What you have to do: Rewrite the stretch from the start of the records through the line containing "(x=241, y=241)", substituting "saved list" for "recent list" and keeping everything else unchanged. Give only those lines.

====== Task material ======

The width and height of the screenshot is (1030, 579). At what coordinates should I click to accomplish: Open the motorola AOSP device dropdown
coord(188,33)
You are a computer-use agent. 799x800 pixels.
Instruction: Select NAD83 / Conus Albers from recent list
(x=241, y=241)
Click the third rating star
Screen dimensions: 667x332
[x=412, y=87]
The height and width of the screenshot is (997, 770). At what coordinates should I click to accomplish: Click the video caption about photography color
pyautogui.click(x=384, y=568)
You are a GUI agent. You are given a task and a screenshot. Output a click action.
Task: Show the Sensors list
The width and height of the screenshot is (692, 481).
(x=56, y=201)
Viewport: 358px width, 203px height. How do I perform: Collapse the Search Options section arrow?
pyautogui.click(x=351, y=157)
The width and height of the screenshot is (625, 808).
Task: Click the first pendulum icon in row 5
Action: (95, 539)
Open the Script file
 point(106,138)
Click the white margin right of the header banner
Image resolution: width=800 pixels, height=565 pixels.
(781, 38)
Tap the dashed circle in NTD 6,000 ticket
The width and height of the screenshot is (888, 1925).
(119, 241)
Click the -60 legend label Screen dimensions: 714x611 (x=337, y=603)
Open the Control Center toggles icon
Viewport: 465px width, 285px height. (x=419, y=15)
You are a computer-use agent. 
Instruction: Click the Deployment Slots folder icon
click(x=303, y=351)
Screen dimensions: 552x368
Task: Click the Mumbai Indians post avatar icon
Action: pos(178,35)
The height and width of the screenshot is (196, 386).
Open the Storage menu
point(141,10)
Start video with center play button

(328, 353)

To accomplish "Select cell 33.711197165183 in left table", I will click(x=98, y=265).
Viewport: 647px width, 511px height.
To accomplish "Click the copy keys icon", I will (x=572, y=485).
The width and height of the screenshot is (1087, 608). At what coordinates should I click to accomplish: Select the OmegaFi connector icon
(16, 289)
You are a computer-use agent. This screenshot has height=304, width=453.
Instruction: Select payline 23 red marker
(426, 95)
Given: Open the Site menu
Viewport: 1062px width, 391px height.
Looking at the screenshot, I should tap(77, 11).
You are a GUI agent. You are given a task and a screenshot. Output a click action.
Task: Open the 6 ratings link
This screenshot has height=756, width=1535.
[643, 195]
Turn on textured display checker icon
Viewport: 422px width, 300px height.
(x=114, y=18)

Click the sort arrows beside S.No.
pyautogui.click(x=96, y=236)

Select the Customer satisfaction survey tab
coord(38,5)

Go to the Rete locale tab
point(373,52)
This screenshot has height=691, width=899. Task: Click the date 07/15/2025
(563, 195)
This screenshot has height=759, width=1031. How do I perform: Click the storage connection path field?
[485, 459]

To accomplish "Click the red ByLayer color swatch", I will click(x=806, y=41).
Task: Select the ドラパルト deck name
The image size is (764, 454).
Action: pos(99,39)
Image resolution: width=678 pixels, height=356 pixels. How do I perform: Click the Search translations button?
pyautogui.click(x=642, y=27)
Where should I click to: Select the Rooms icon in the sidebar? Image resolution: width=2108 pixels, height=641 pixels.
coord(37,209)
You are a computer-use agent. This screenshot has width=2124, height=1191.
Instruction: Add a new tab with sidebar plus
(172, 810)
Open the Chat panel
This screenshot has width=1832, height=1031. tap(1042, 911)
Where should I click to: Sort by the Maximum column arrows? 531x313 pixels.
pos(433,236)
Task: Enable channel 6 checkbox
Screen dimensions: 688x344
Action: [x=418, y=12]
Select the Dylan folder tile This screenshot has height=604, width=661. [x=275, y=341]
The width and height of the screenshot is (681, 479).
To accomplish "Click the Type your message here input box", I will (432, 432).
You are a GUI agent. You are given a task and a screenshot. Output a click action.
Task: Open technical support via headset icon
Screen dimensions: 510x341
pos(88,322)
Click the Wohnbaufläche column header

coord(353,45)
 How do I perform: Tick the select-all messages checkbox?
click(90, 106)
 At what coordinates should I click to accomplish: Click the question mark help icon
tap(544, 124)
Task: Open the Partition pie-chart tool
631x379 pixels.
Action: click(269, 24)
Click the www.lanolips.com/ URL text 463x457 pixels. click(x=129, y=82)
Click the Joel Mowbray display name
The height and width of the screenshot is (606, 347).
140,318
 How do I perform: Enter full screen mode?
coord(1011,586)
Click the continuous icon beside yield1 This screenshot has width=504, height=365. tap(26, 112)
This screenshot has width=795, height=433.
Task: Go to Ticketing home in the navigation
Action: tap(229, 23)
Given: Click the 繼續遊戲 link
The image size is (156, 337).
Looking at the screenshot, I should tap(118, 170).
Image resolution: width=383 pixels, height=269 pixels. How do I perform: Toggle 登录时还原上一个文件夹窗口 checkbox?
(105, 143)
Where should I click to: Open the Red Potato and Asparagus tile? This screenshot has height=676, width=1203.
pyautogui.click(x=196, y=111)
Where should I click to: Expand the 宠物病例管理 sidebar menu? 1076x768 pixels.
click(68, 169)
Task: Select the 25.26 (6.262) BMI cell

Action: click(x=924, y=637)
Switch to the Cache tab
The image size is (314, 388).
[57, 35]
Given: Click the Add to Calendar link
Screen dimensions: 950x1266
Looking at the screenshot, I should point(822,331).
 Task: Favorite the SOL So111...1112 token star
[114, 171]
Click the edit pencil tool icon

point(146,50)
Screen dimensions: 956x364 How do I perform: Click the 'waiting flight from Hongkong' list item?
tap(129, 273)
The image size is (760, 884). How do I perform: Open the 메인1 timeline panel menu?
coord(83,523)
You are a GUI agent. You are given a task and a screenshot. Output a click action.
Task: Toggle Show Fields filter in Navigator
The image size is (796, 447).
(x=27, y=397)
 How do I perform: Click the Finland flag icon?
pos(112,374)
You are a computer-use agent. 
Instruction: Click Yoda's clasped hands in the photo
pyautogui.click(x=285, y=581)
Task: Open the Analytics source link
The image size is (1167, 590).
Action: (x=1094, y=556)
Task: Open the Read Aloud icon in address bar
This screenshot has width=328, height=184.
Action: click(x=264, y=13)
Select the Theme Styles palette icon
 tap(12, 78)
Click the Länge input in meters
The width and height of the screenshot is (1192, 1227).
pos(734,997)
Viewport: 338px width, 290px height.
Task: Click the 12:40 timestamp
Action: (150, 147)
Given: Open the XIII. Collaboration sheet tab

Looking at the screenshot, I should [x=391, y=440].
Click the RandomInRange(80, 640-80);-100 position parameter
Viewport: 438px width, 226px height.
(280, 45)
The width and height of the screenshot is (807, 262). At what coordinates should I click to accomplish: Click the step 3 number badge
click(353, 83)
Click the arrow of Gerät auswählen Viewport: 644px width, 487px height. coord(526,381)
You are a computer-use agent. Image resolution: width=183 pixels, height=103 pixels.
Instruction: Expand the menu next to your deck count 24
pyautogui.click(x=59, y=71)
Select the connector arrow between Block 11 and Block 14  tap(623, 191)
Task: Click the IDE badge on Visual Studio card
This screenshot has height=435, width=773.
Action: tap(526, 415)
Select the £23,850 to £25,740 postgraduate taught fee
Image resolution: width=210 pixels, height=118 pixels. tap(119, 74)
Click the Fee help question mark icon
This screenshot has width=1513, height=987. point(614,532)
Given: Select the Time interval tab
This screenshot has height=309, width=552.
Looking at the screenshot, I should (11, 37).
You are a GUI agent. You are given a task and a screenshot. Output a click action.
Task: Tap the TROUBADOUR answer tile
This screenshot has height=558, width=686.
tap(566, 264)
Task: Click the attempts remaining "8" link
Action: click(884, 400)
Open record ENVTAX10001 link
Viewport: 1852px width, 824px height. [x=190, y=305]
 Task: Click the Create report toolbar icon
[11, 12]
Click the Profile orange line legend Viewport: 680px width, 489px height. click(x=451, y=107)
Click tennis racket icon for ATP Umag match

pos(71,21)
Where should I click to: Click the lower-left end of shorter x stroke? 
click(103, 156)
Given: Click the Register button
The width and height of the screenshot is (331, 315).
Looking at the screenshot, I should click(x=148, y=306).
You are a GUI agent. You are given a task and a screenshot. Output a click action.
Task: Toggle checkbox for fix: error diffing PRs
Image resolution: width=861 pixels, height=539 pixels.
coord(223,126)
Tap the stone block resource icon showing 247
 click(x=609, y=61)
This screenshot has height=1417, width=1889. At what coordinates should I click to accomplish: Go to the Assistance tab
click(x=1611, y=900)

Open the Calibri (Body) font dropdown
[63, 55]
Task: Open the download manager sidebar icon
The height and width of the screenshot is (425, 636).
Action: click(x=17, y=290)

======

Solution:
The width and height of the screenshot is (1030, 579). At what coordinates should I click to accomplish: Open the motorola AOSP device dropdown
coord(188,33)
You are a computer-use agent. 799x800 pixels.
Instruction: Select NAD83 / Conus Albers from saved list
(x=241, y=241)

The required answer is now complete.